**Directions for this task:**
Pictures aside, reproduce exactly and only the lines below, starting at the one containing "Task: Switch to the Regiões tab" and ending at the last line.

######

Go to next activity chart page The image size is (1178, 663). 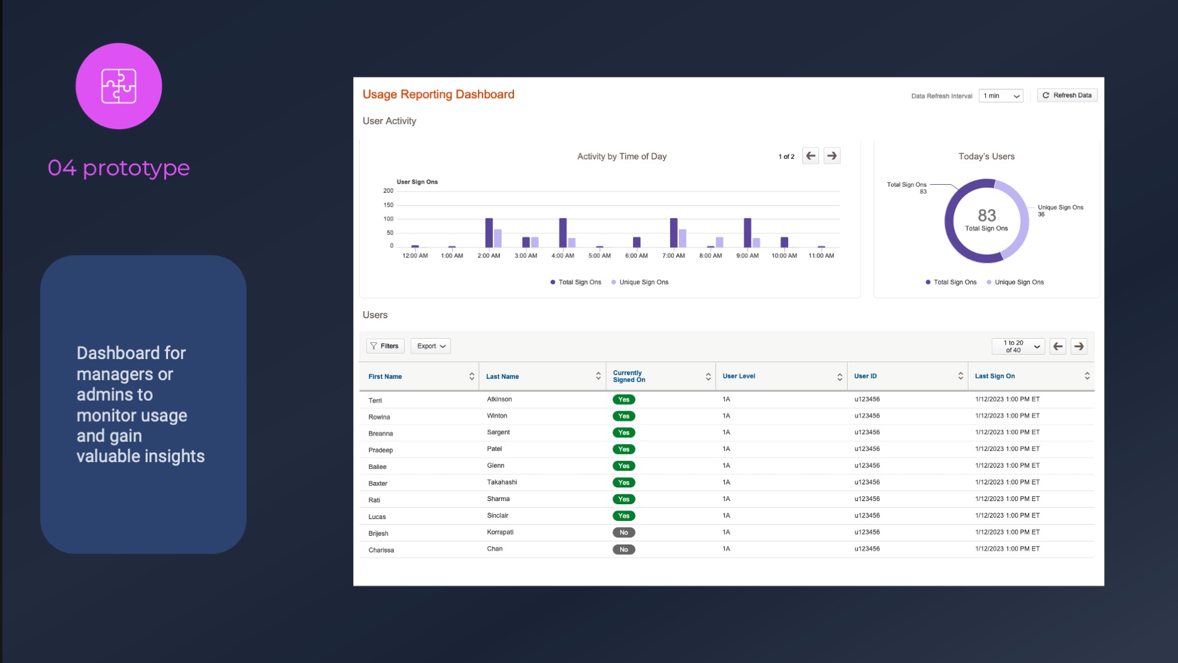click(831, 156)
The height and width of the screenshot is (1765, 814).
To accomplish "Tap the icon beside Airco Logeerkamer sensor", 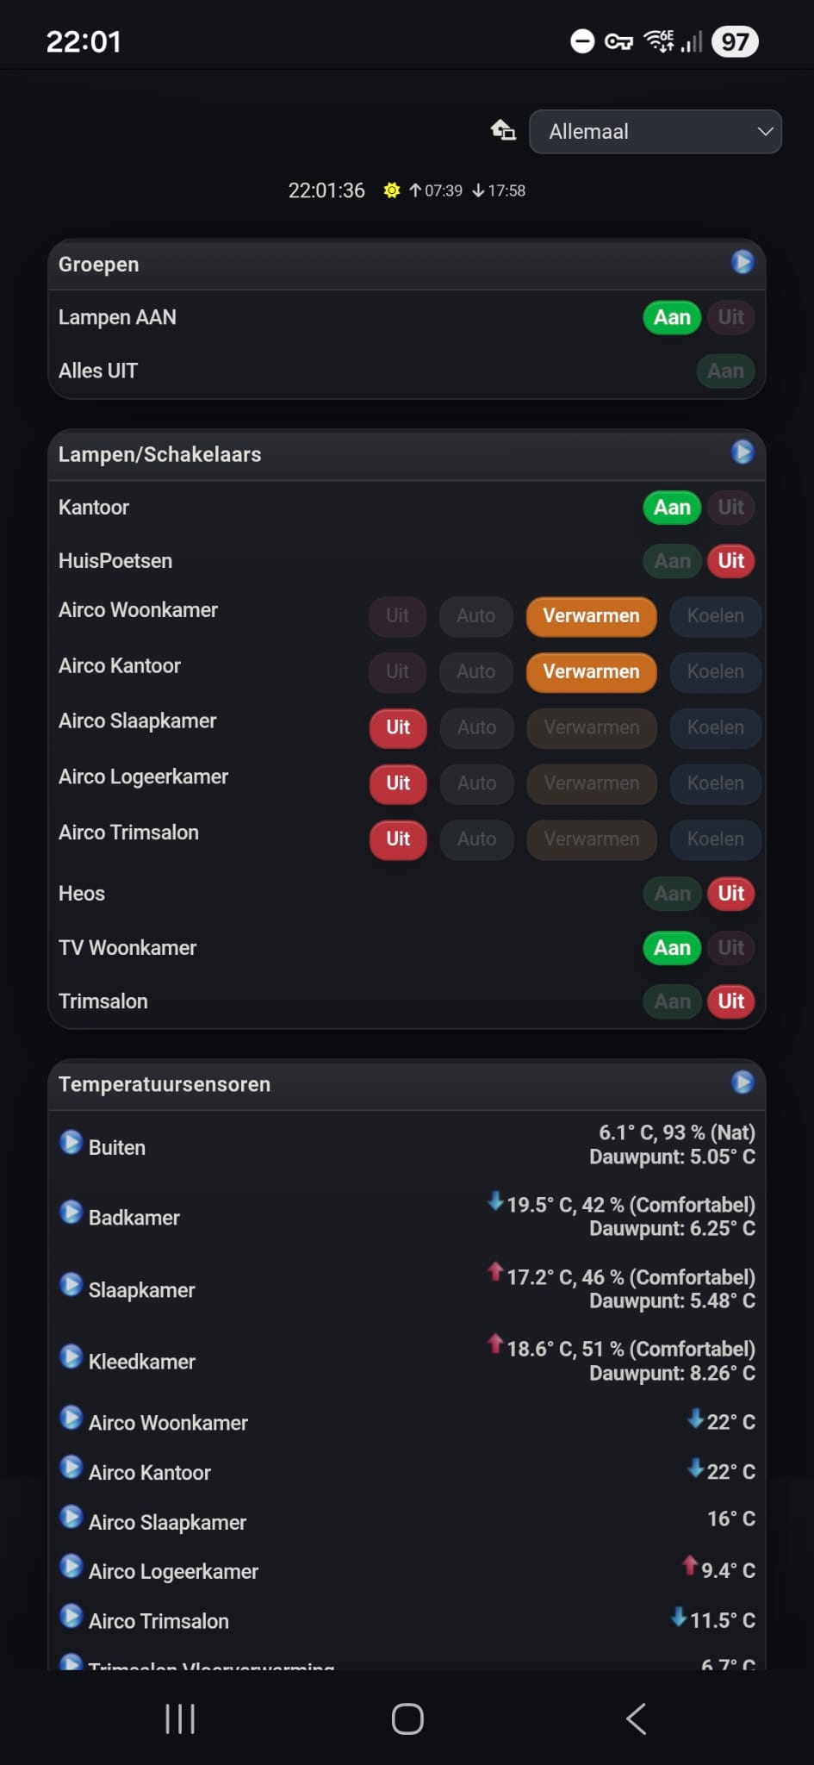I will 71,1566.
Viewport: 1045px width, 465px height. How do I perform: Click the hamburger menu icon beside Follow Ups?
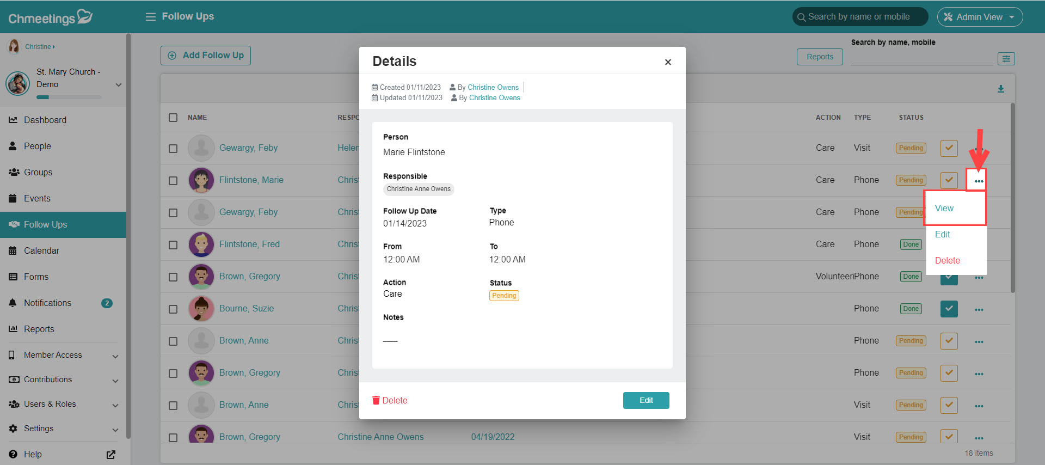pos(150,17)

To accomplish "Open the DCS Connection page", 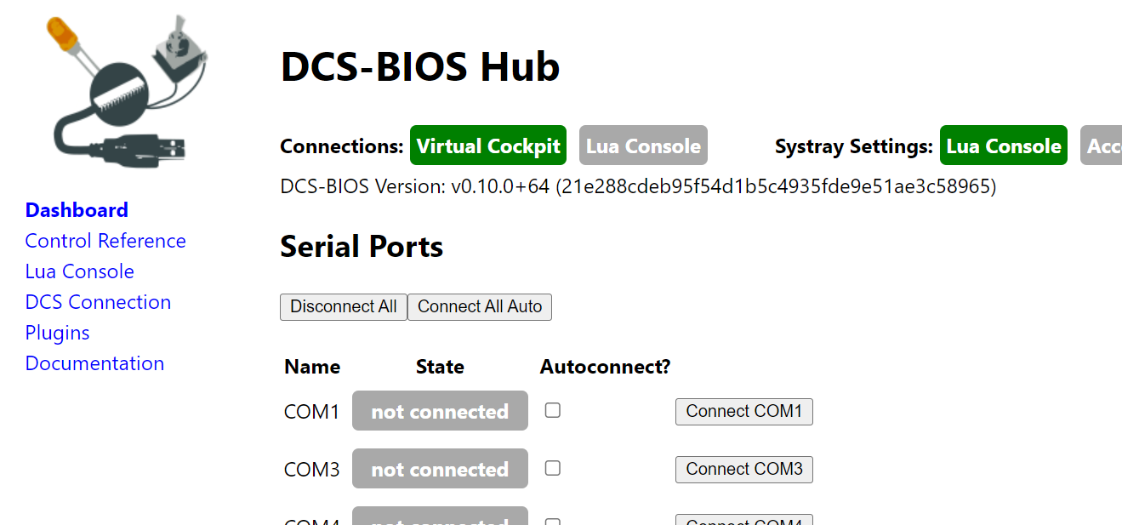I will (98, 302).
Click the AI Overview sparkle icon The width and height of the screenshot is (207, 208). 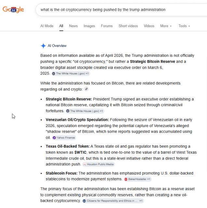point(43,46)
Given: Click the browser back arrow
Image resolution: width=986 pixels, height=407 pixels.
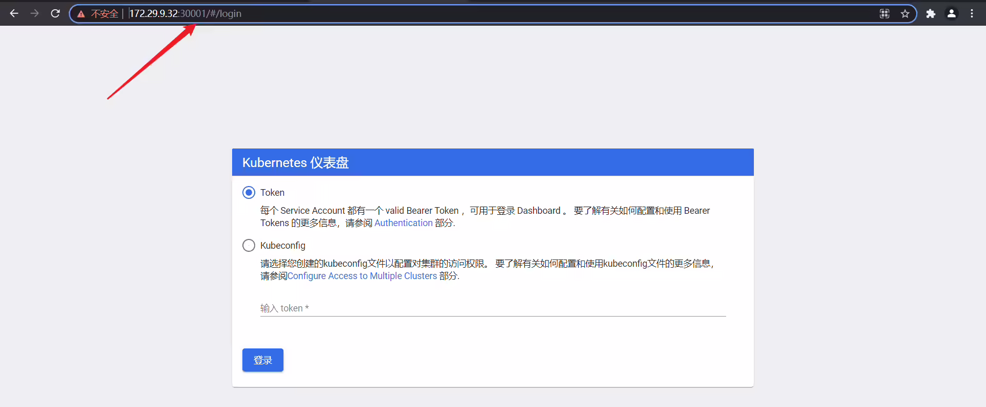Looking at the screenshot, I should tap(14, 13).
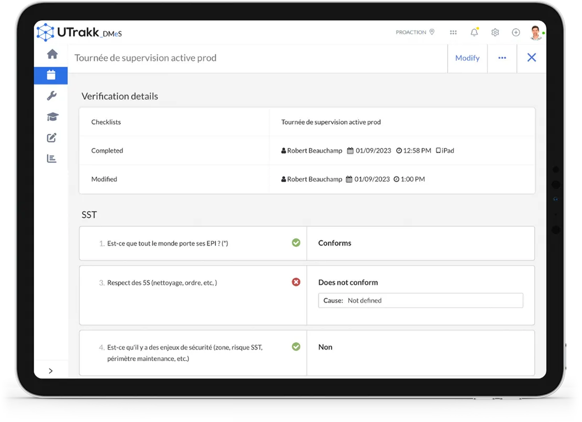Open the graduation cap training icon
Viewport: 582px width, 422px height.
pos(53,117)
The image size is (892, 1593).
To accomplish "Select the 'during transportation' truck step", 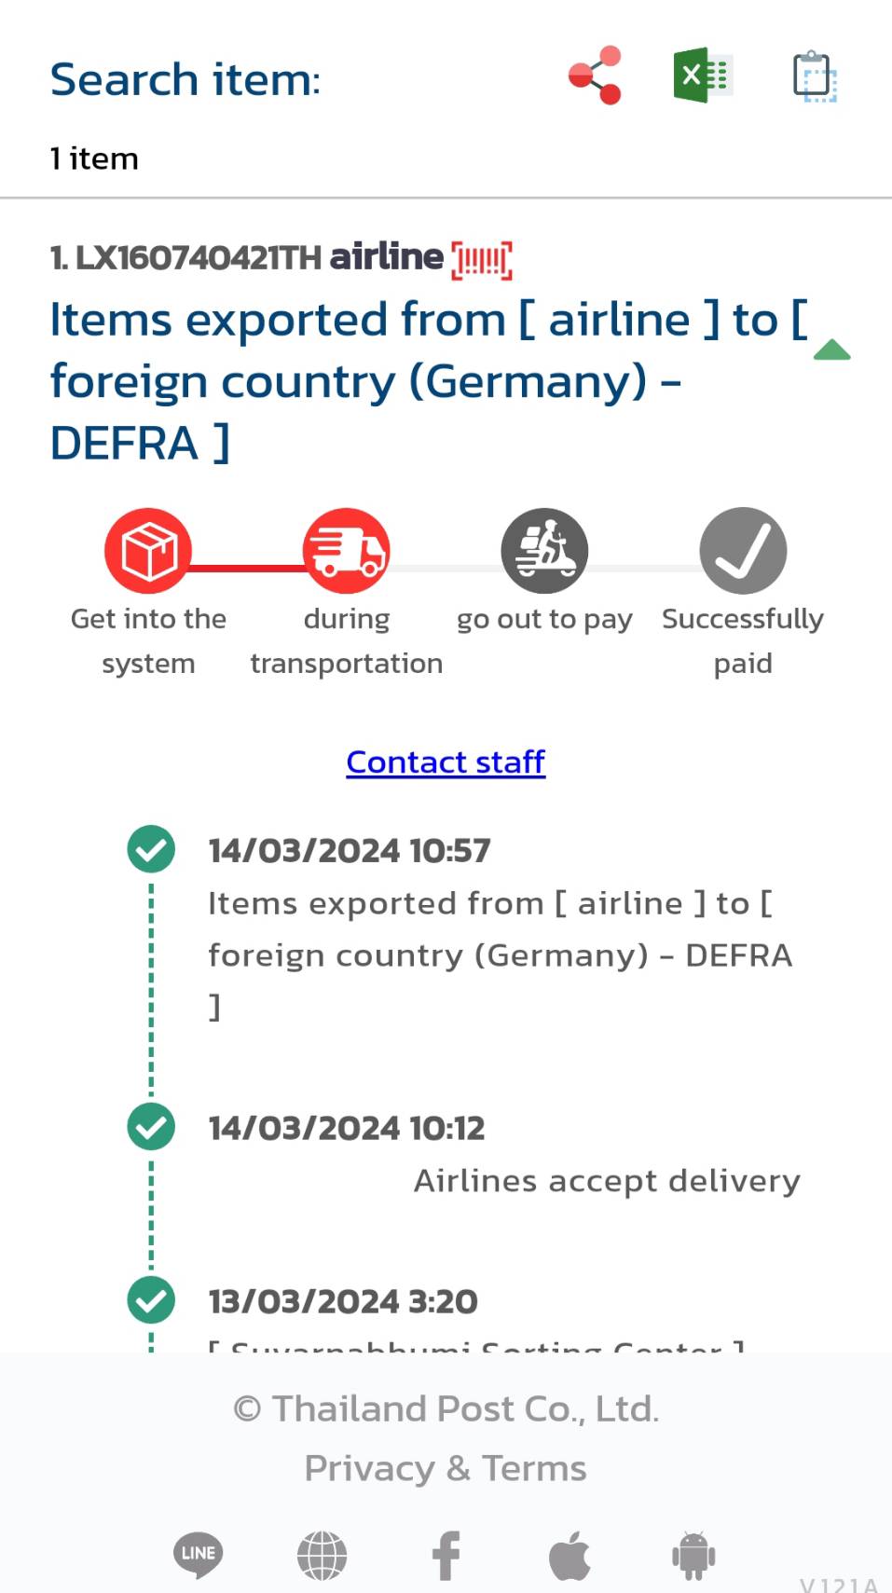I will pos(346,551).
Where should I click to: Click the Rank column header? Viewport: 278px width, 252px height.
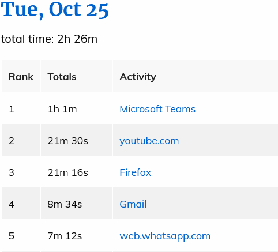21,76
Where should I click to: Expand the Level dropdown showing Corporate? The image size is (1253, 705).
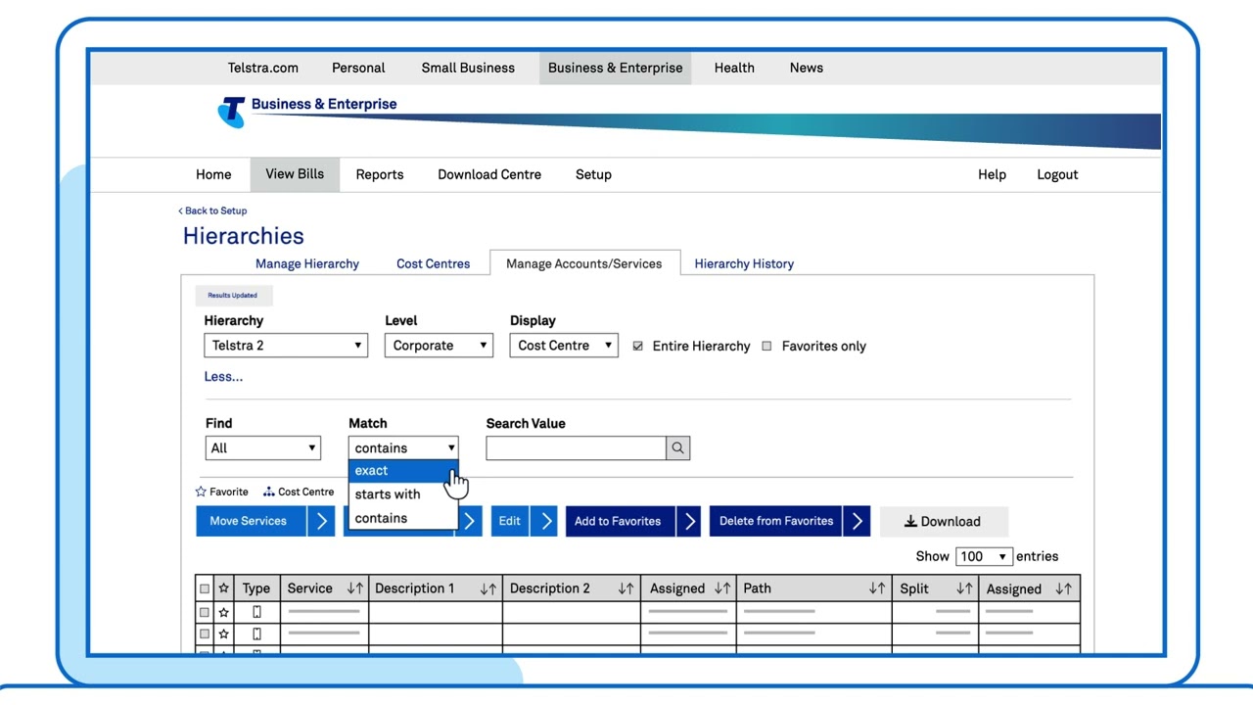coord(438,346)
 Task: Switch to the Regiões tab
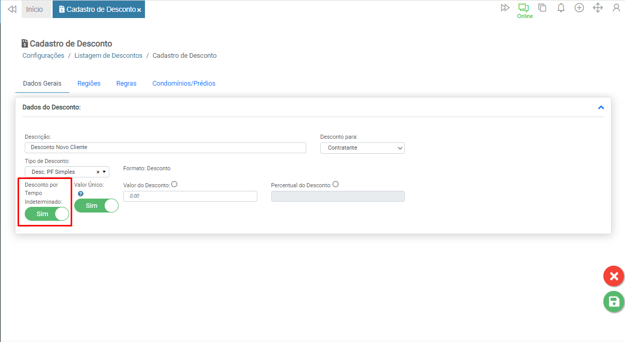89,83
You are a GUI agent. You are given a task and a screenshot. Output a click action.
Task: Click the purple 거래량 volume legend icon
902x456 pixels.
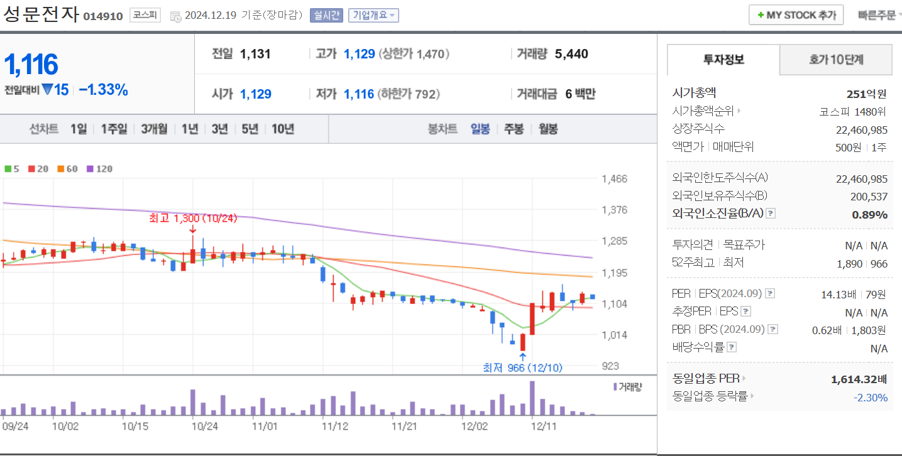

######

**Task answer:**
 Task: Switch to the Regiões tab
89,83
You are a GUI agent. You are given a task and a screenshot. Output a click action.
Task: Click the purple 거래량 volume legend icon
902x456 pixels.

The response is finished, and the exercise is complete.